Check your understanding -
1. List every web address that appears in the forum thread about Dixon Apiaries.
2. In the forum thread about Dixon Apiaries, who does the "Whois" report list as the owner of the xtremespl.com domain name?
3. Continue the forum thread about Dixon Apiaries from the point where it stops.

Document segment Block Start

# And how about Dixon Apiaries?



## BeeCurious (Aug 7, 2007)

Good luck with this...

If you call the 912 579 6508 phone number, *PSYCHIC KATRINA *might be able to help you but I have my doubts.

It seems you might get quicker results at "Underground Audio"

The "Whois" report lists David Dixon as the owner of the xtremespl.com domain name. http://www.networksolutions.com/whois-search/xtremespl.com

If you visit the store http://www.xtremespl.com/Tools.html and click on an item to "Buy" it may surprise you when you see the name at the top of the PayPal page.

The domain for Mystic Katrina is registered at the same address.

There was a fire at Noble Apiaries in Dixon, CA but bees were not harmed...:scratch:
http://www.tmcnet.com/usubmit/2009/10/10/4417260.htm

I have time on my hands...


----------



## Brent Bean (Jun 30, 2005)

Try this link. I have done business with them top notch service and queens :thumbsup:
http://www.vpqueenbees.com/


----------



## NDnewbeek (Jul 4, 2008)

Try this info for Dixon apiaries:

Dixon Apiaries
Patterson, GA

http://www.xtremespl.com/queens.html
[email protected]


----------



## jesuslives31548 (May 10, 2008)

Document segment Block End
Available data Block Start

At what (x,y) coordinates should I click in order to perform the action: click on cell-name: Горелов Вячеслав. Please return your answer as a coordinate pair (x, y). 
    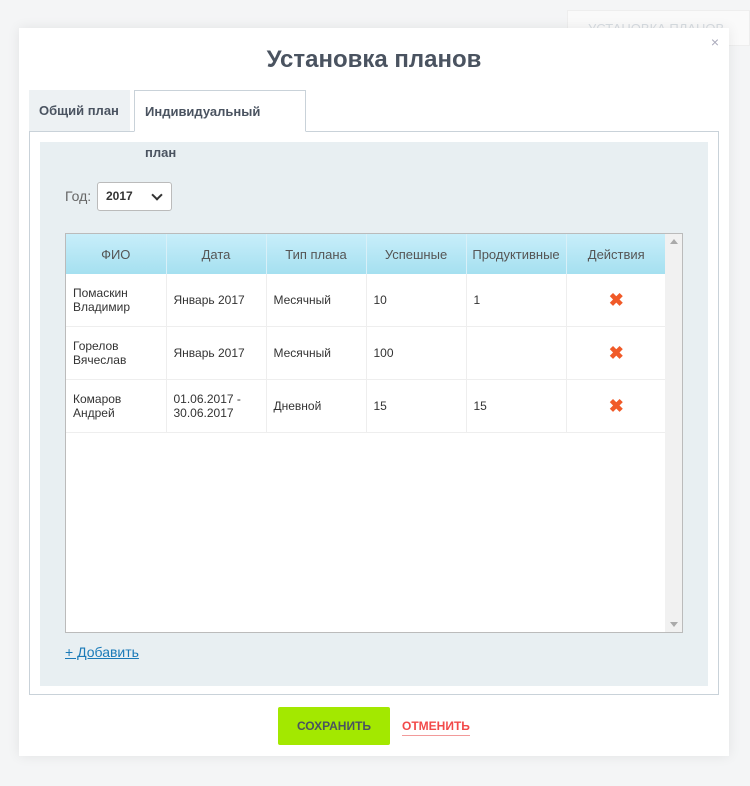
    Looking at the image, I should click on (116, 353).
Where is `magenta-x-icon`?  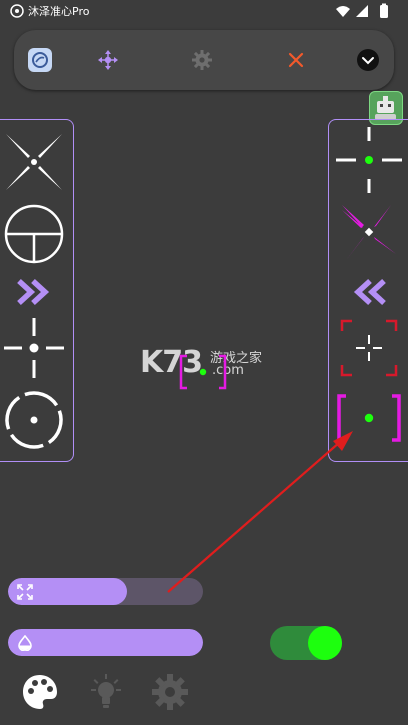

Available data Block End

Numbered answers -
1.
http://www.networksolutions.com/whois-search/xtremespl.com
http://www.xtremespl.com/Tools.html
http://www.tmcnet.com/usubmit/2009/10/10/4417260.htm
http://www.vpqueenbees.com/
http://www.xtremespl.com/queens.html

2. David Dixon.

3.
Hello

I baught a few Queens from him last year and some used equipment he had forsale. PSYCHIC KATRINA is his wife and she runs the bussiness out fo their home. I have had no problems in the past dealing with him. I do remember talking to him sometime ago and he relayed that the bee bussiness was not doing to well and was thinking about getting out. Now I have no idea if that happened or not. I do know last year we done bussiness with no problems what so ever. It happened to be that he lived closed to the Fire Station I was working at and made it easy to run up the road and pick the queens up. I know his borther well an will try to find out if he is still in bussiness. Good luck........................


----------



## soupcan (Jan 2, 2005)

As I said I really like to work with the smaller guys to keep our stock varied.
When you have a business card & owe someone money or product, the phone number on the card is no longer good, and I have not been contacted I can only asume one thing. 
It is a lot less headache to call one or two of the bigger queen breaders I always order from & have them ship me a bank of 50 or 60.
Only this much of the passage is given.